Según Erol Polat, Rusia y Estados Unidos son “dos actores en Medio Oriente que tampoco quieren que los kurdos planteen el Confederalismo Democrático, porque va en contra de sus sistemas. Estas dos fuerzas y Europa tienen sus inversiones en Turquía y las quieren perder, por eso dejan hacer al gobierno de Erdogan, al mismo tiempo que quieren controlar a los kurdos”. “Los kurdos tienen que buscar trabajar con estas dos fuerzas, porque así se puede resolver la crisis en Medio Oriente”, asevera el miembro del KNK.

Por su parte, Mehmet Dogan no comparte la postura de una “alianza táctica” con Washington, ya que “como vemos en la intervención de Turquía contra Efrîn, Estados Unidos dijo que tenían razón (de la intervención), que tenían que avanzar rápido y no mucho más. La única solución es encontrar un acuerdo con el gobierno de Siria sin contar con las potencias extranjeras”.
Sin bien el gobierno de Assad rechazó la invasión turca, hasta ahora no intervino de forma concreta para detener los ataques. Aunque los kurdos y la administración siria mantienen algunos acuerdos territoriales, las diferencias de posturas por momentos parecen irreconciliables.

Dogan no ve probable que el gobierno de Assad intervenga en Efrîn para detener a Turquía y agrega que “cuando los turcos entraron en Jarablus, el gobierno sirio cometió un error estratégico”. “Pero Siria puede aprovechar de esta situación para atacar Idlib –explica el antropólogo-. Si Siria ataca Efrîn o utiliza sus Fuerzas Armadas en Efrîn o en alguna zona kurda de Rojava, creo que un acuerdo entre los kurdos y Bashar Al Assad sería importante. Sin un acuerdo entre el gobierno sirio y los kurdos, con las reivindicaciones de los kurdos de modificar la Constitución, transformar a Siria en un Estado confederal y democrático, en este caso Siria podría intervenir”. Par Dogan, “los kurdos deben negociar con Assad para que acepte sus reivindicaciones. Podemos vivir unas negociaciones entre Siria y los kurdos y que lleguen a un acuerdo. Creo que eso sería la solución en beneficio de todos los pueblos de Siria. Sin un acuerdo con el gobierno sirio, los kurdos solos van a seguir estando como un elemento entre potencias mundiales”.

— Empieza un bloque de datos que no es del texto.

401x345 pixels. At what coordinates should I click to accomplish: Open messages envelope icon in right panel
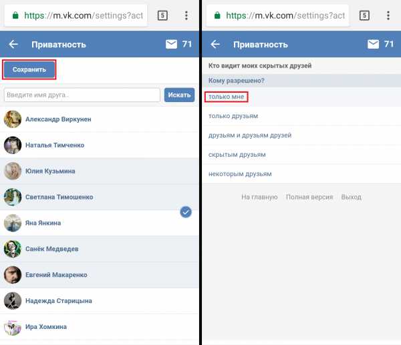[373, 45]
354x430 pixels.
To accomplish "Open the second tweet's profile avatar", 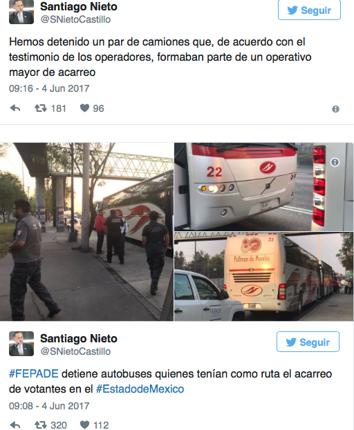I will pyautogui.click(x=21, y=344).
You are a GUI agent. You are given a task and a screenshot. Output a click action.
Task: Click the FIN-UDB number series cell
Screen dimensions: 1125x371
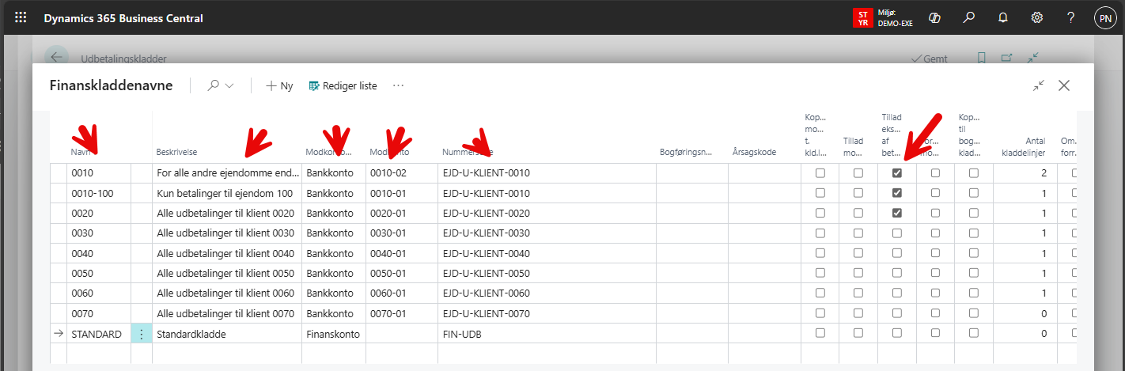tap(463, 335)
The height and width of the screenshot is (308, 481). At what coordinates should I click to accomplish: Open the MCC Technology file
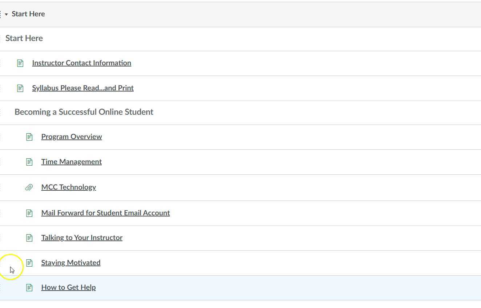tap(69, 187)

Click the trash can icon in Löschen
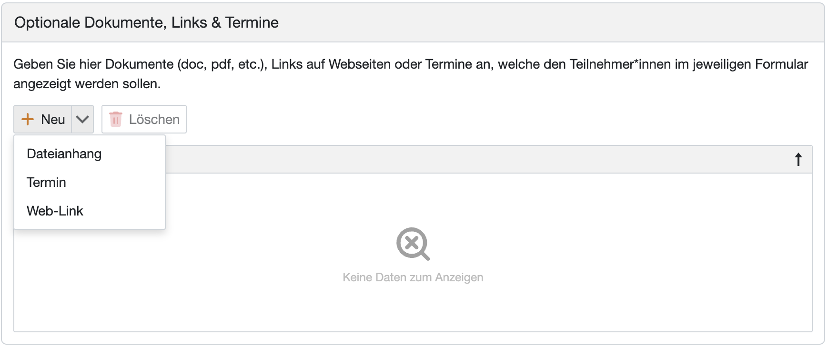116,119
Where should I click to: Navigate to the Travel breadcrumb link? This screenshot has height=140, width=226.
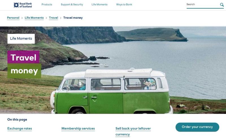coord(53,18)
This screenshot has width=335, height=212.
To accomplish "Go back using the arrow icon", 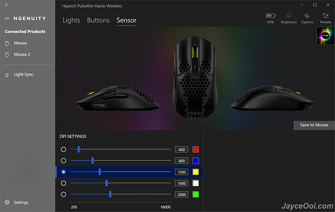I will pos(7,4).
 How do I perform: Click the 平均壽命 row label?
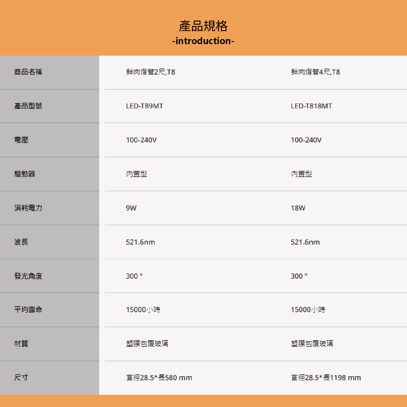28,310
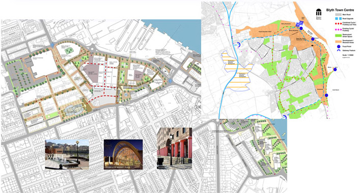Click the domed building logo beside Blyth Town Centre
Viewport: 359px width, 193px height.
(x=318, y=14)
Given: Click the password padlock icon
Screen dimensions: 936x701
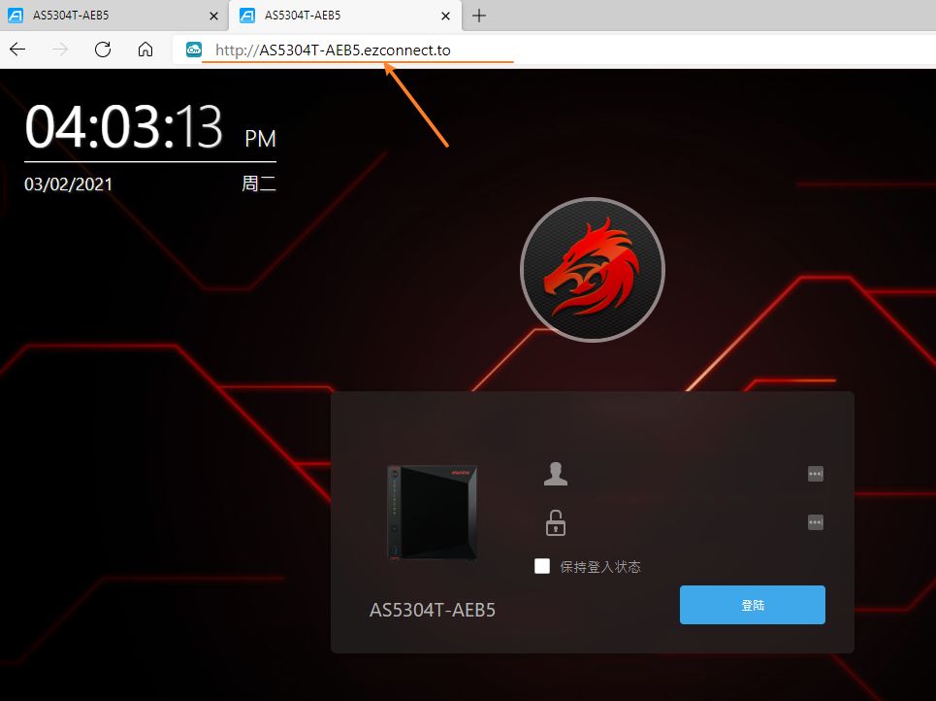Looking at the screenshot, I should point(555,522).
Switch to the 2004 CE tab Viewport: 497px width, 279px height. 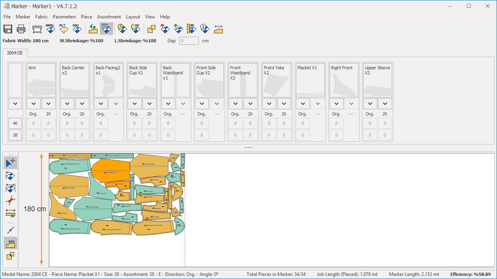[x=14, y=53]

Según Polat, “el Estado sirio da un mensaje y dice que va a apoyar a los kurdos, pero el gobierno de Assad tampoco quiere que los kurdos desarrollen un sistema propio. El gobierno está más fuerte que antes, después de la derrota del Estado Islámico, entonces dice que los kurdos no pueden vivir sin el control del Estado sirio”.

Por estos días, en las cuatro regiones de Kurdistán, pero también en América Latina, Europa y Estados Unidos, las movilizaciones en contra de los bombardeos a Efrin se multiplican. Desde el Movimiento Kurdo de Liberación la respuesta a los ataques es la resistencia, no sólo desde el plano militar, sino que, en el caso del norte de Siria, también es en sostener la continuidad de un proyecto político y económico novedoso, en el cual las mujeres son el sujeto revolucionario y de cambio social, las comunas la principal forma de organización y las cooperativas el motor que lentamente comienza a funcionar en medio de una guerra que parece no tener fin.